Original topic: tidb-ligntning在物理导入模式下发生冲突时,只会对主表的数据做去重,并不会删除index对应的值
As mentioned, although the conflict strategy has been set to remove, if there is a conflict in the original file, it will cause the main table data to be normal, but an error will be reported when using ADMIN CHECK TABLE
.
Normally, when deleting a record from the main table, the corresponding values in other index trees should also be deleted based on that record.
PS: An error was also reported when trying to clean up the index:
mysql> admin check table t1;
ERROR 8223 (HY000): data inconsistency in table: t1, index: idx_1, handle: {SA0CFCSR03GR3PS, 002420, 1844474736059351040}, index-values:"handle: {SA0CFCSR03GR3PS, 002420, 1844474736059351040}, values: [KindMysqlTime 2016-03-18 KindString SA0CFCSR03GR3PS KindString 002420 KindString SA0CFCSR03GR3PS KindString 002420 KindMysqlTime 2016-03-18]" != record-values:""
mysql> ADMIN RECOVER INDEX t1 idx_1;
ERROR 1105 (HY000): [components/tidb_query_executors/src/table_scan_executor.rs:422]: Data is corrupted, missing data for NOT NULL column (offset = 0)
mysql>
I don’t know if the conflict strategy in the new version 8.0 has solved this problem.
@ShawnYan Try it out in version 8.0~
Looking at the logs, there is also output for “resolve duplicate rows completed,” and the end marker is also [“tidb lightning exit”] [finished=true].
Is it a single Lightning node import or multiple Lightning nodes importing in parallel?
Could you please share the Lightning logs?
It was imported on a single node. However, the logs seem to contain S3 AK information, so it’s not convenient to provide all of them. Can I just provide the warning information after the import is completed?

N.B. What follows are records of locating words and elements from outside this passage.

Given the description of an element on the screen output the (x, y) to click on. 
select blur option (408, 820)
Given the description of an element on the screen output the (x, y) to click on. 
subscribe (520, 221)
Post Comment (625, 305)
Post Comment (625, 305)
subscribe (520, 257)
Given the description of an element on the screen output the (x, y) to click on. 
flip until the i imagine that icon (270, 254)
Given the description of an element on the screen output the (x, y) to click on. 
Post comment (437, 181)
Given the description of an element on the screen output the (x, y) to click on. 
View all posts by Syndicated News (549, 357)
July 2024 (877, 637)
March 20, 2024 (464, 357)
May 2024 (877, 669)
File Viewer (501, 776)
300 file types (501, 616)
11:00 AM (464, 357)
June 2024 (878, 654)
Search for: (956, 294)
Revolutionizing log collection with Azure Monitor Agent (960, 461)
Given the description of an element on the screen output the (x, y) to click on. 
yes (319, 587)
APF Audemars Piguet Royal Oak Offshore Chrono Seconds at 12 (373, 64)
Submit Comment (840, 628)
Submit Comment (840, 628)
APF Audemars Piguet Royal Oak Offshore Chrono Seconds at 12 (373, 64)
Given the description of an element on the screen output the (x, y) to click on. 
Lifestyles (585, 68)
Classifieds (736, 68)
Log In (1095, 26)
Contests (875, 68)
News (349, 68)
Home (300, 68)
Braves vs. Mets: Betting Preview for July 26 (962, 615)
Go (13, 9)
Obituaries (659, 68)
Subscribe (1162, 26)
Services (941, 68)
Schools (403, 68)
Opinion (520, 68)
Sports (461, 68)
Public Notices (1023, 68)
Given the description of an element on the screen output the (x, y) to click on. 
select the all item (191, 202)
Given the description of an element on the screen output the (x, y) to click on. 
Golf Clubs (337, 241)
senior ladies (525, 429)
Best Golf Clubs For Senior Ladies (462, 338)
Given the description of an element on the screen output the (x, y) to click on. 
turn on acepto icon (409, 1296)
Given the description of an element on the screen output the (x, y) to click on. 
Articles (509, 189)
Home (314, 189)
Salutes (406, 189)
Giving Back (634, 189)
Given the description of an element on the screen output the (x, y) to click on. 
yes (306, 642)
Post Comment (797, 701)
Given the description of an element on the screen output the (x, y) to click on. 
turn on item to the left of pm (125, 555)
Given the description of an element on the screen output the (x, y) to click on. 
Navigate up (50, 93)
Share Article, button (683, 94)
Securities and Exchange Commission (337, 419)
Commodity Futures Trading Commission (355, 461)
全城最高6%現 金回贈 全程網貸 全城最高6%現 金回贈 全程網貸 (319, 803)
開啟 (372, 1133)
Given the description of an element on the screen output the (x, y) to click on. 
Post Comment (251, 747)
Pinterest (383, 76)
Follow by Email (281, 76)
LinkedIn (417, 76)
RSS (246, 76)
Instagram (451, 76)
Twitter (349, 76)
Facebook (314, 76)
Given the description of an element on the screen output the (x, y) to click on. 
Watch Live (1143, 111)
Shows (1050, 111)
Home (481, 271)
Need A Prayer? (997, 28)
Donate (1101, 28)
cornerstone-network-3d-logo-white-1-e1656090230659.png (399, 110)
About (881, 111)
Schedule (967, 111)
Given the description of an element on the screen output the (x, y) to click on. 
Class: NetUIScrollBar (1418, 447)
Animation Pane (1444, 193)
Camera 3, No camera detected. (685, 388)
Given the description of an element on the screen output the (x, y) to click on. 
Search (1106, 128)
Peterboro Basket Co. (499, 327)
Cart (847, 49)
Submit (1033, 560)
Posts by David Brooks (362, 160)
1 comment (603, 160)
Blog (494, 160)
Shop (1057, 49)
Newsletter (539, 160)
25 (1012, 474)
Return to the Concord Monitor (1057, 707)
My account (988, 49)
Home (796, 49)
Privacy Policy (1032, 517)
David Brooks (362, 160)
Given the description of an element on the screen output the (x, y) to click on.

Here is the log after the import was successful. The logs during the import phase were all normal; I also confirmed with the developer that the file he provided had issues with duplicate data.
Is it feasible to delete all indexes before importing and rebuild the indexes after importing?
As long as there are no duplicates in the original data, this issue should not occur. If this problem does arise, you can try using ADMIN RECOVER INDEX t1 idx_1;
to repair the index. My scenario is quite special; the dirty data that appeared happened to fill a not null field with a null value, so the repair failed, and I had to delete and rebuild all indexes.
Got it. Let me check if version 8.0 has this issue.